Q1 — C. Registers and CPU cache live for nanoseconds and are effectively uncapturable; everything else on the list outlives them. Disk unallocated space (A) is near the bottom — it persists for years until overwritten.

Q2 — B. Memory is the highest-value, most fragile artifact, and every tool you run pollutes it; capture it first, then reconstruct process and network state from the image (Volatility's pslist/netscan) afterward.

Q3 — A. RFC 3227 §2.1 (February 2002) is the twenty-plus-year-old standard that still governs live-response collection order. The others are unrelated networking RFCs.

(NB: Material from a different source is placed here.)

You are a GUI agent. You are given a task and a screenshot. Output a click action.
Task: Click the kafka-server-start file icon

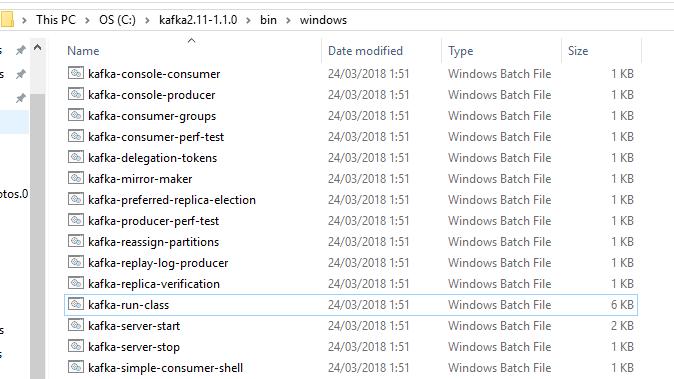pyautogui.click(x=76, y=325)
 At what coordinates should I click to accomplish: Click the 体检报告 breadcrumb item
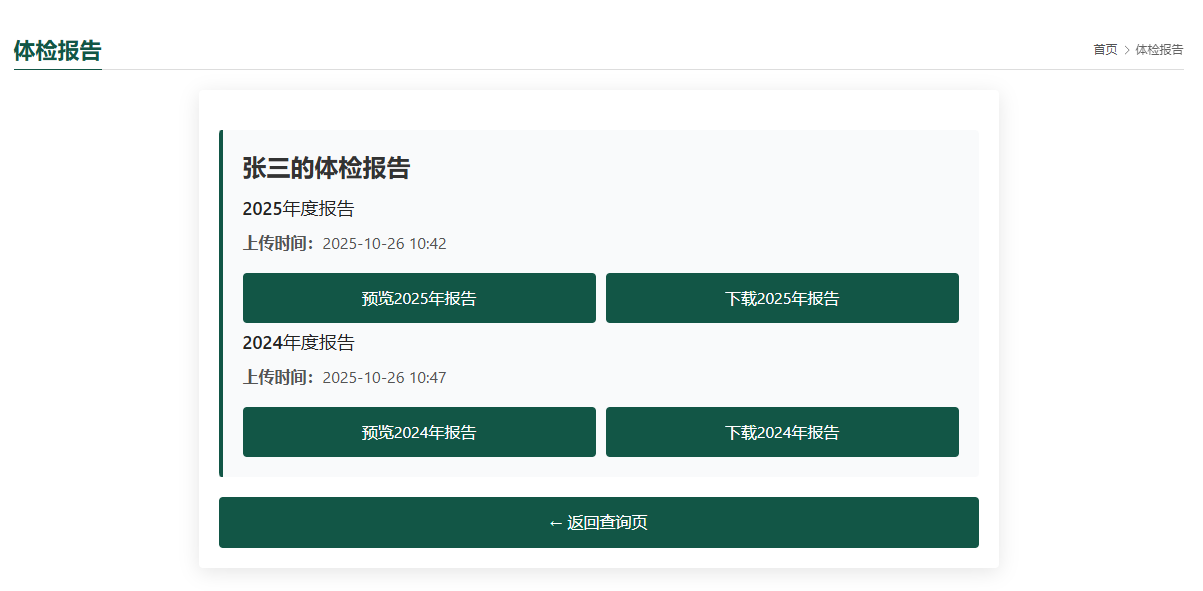pos(1159,50)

Q4 — B. While booted and unlocked, the OS holds the volume key in RAM; power-off purges it and the volume re-locks. Without an escrowed key, the seized drive is ciphertext — the single most expensive modern live-response error.

Q5 — B. A live image is a long-exposure photograph of a moving subject: sectors captured minutes apart from a system still writing to itself, representing no single point in time and never reproducible to the same hash.

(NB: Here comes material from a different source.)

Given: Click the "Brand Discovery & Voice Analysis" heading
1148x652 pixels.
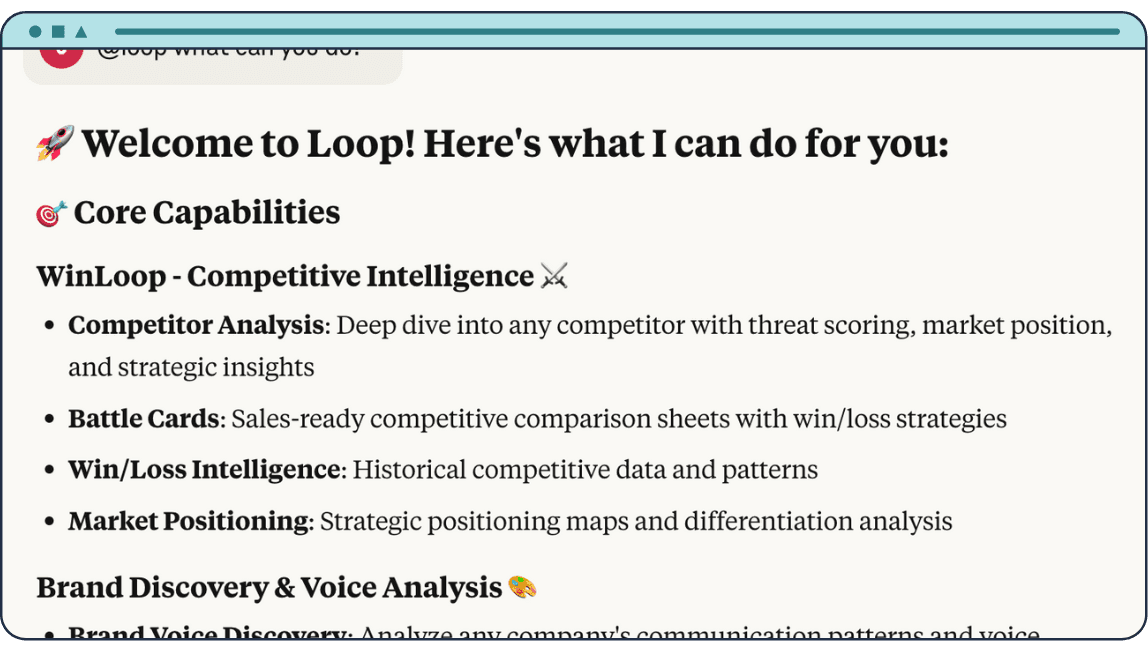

Q6 — B. With a moving original, equality cannot be proven; the hash instead seals the evidence file against alteration from acquisition forward. Stating this distinction proactively is the mark of an examiner who understands the method.

Q7 — B. When a process holds a file open and the file is unlinked, the OS keeps the data intact until the last handle closes; NLINK 0 + (deleted) is the signature, and you recover it from /proc/<pid>/fd/ (or /proc/<pid>/exe).

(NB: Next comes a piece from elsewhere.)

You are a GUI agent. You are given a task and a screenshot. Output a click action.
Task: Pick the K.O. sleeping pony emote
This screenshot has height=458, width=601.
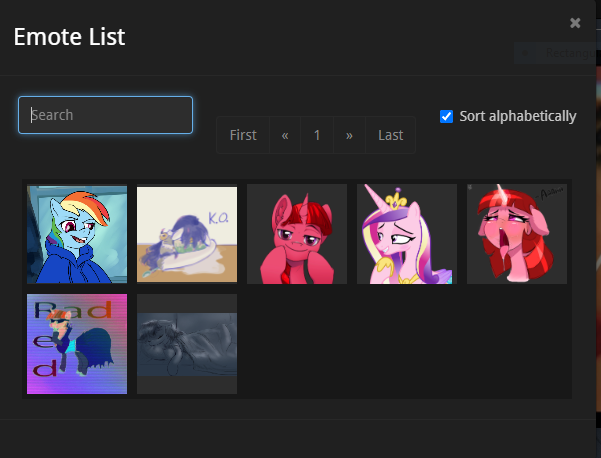[187, 234]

Q8 — B. Targets collect; Modules parse. You collect on the subject and parse later on your workstation — running parsers on the evidence is unnecessary execution on the subject.

Q9 — B. A malicious process named after a legitimate one is invisible by name; the tell is lineage (e.g., a parent that should never spawn it) plus the command line. Capture PID, PPID, command line, and image path — not just names.

Q10 — B. The cross-view difference is the canonical rootkit-detection move: anything present in the trusted/low-level view but missing from the subject's view is being actively hidden — the discrepancy is the evidence (theme three: the absence of a trace is itself a trace).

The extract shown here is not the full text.